Ora tocca a chi resta. “È un problema che mi pongo. Mio zio è morto nell’agosto 2010, io sono entrata nell’associazione a settembre. L’ho fatto anche per un senso di dovere. La mia è l’ultima generazione che ha avuto una relazione diretta con queste storie, i ragazzi di oggi non ce l’hanno. Quando vado nelle scuole a parlare della deportazione
ne restano turbati. Gli studenti che partecipano ai viaggi della memoria cambiano. Ma, nonostante tutto, lo sentono come un qualcosa di estremamente lontano da loro.
Questo è il punto: far capire da cosa è nato, che la radice del male è la stessa ed esiste
ancora oggi. Le immagini che arrivano dalla Bosnia, dai campi di Lipa, con ragazzi
che camminano in ciabatte sulla neve, in qualche modo mi hanno riportato ai racconti
dello zio con i suoi zoccoli sulla neve. Sono circostanze diverse ma non dobbiamo
ignorarle”. Né dimenticare che il male, ottant’anni fa, era sul portone di casa nostra.
I progetti di Aned Firenze per la memoria
“Stiamo lavorando alla creazione di alcuni percorsi della memoria in giro per Firenze.
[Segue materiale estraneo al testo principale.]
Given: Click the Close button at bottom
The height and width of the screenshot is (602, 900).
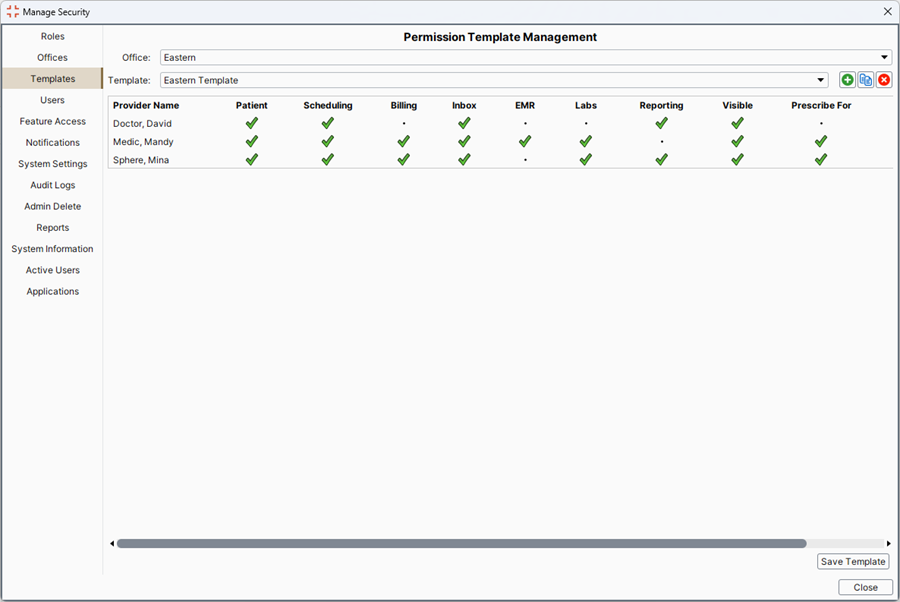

Degli itinerari guidati, in collaborazione con altre associazioni, per raccontare la storia della deportazione direttamente nei luoghi in cui è nata. La casa dove abitava l’ex deportato, il posto in cui è stato preso. Ce ne sono tanti. Un conto è dire che c’è stata la deportazione. Un altro dire che è successa a questa persona, proprio davanti a casa tua”.